# [Work request]
Write out, without any change, the lines in the material below that run from the line with "This screenshot has height=570, width=855." through the line with "Click the Fill color box in toolbar", both included.

# [Given information]
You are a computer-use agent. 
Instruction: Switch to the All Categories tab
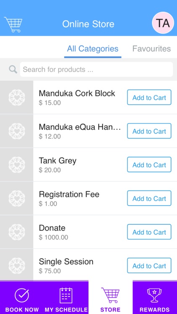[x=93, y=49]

...

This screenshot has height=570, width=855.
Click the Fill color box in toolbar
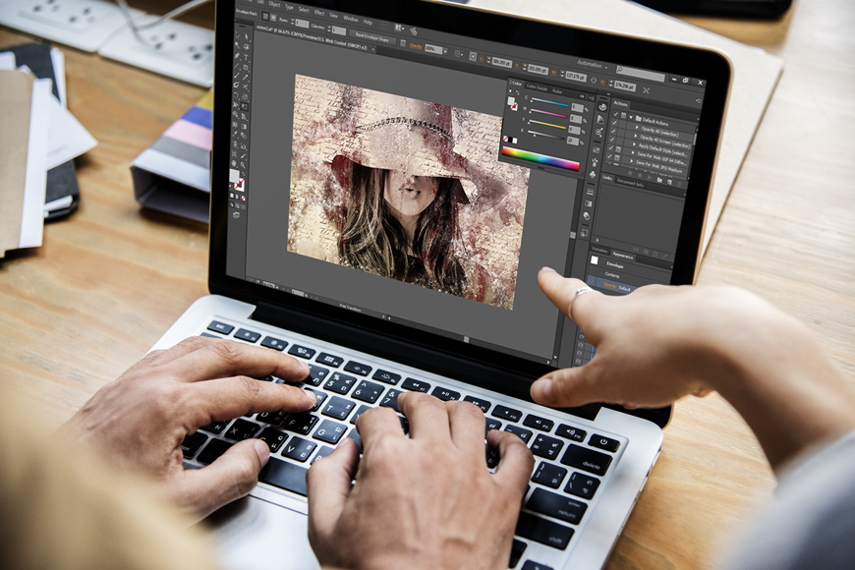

# [Output below]
This screenshot has height=570, width=855.
Click the Fill color box in toolbar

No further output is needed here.